Falo da decisão da Unesp de expulsar 27 estudantes que, segundo a universidade, teriam burlado o sistema de cotas raciais para entrar na instituição. O problema é que, numa análise lógica, esse é um crime quase impossível de cometer.

Ora, o que os editais da Unesp, a exemplo de toda a legislação que regula cotas, exigem do candidato que concorre pelo sistema de reserva de vagas é uma autodeclaração de que ele é preto, pardo ou indígena —e não que ele efetivamente seja preto, pardo ou indígena.

Vestibulandos em campus da Unesp em Franca, interior paulista
Vestibulandos em campus da Unesp em Franca, interior paulista - Igor do Vale - 15.nov.17/Folhapress

A distinção pode parecer irrelevante, mas não é. Ela muda o “fato gerador” do que é verdadeiro ou falso. Se Odin, o principal deus do panteão nórdico, vier a Midgard e preencher um documento no qual diz que é preto, ele terá se autodeclarado preto —e será verdade que se autodeclarou preto independentemente de suas características fenotípicas. Só haveria fraude se alguém que não Odin tivesse assinado a papelada em seu lugar —e sem uma procuração válida.

Como, então, fazer para que ninguém abuse do sistema? Em tese, é simples.
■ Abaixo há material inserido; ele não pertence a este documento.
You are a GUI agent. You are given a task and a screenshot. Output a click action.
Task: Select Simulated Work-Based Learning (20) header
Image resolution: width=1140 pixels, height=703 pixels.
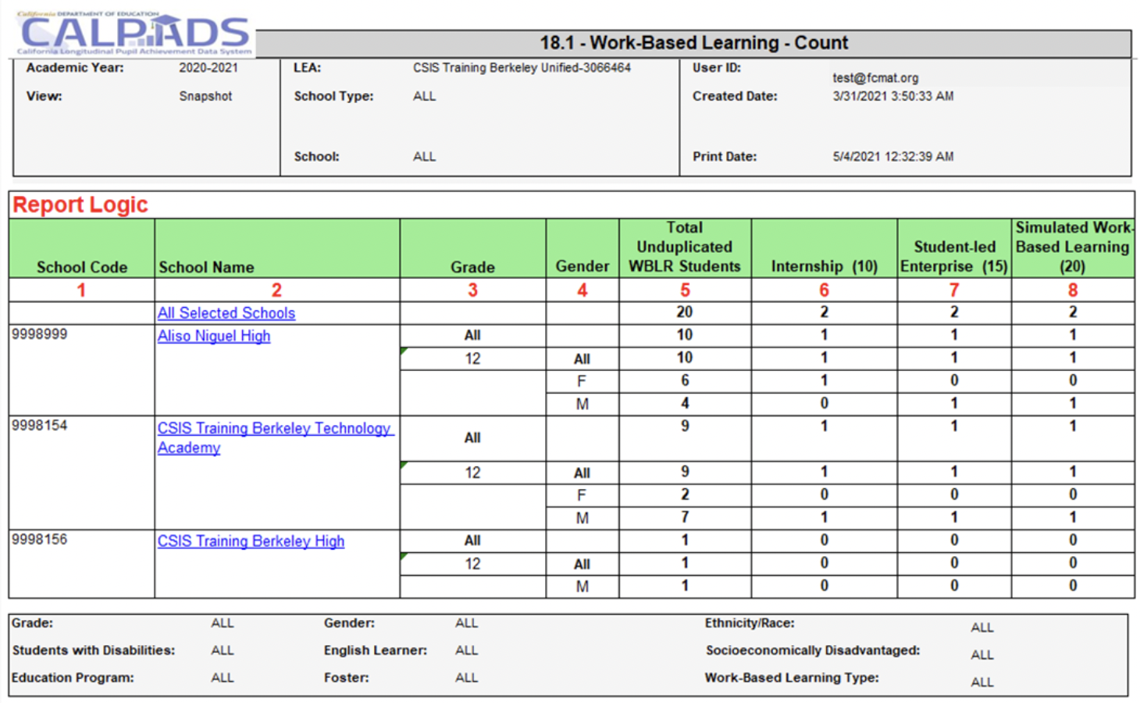point(1072,248)
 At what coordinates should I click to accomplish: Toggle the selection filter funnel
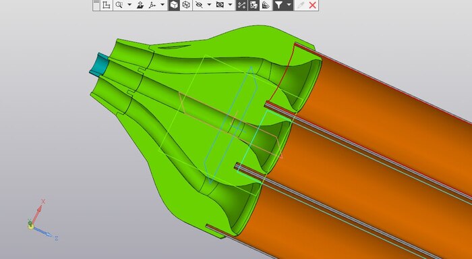[x=279, y=5]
Precisaríamos substituir a autodeclaração por uma exigência essencialista, que cobrasse dos candidatos ao benefício que sejam de fato pretos, pardos ou indígenas —e não que apenas digam que são.

E por que a lei não faz isso? Porque, neste caso, seria preciso apresentar definições e, num país altamente miscigenado como o Brasil, é quase impossível estabelecer a priori critérios objetivos e justos para determinar quem é pardo e quem não é. Diante da dificuldade, nossos legisladores e juízes preferiram apostar na inconsistência.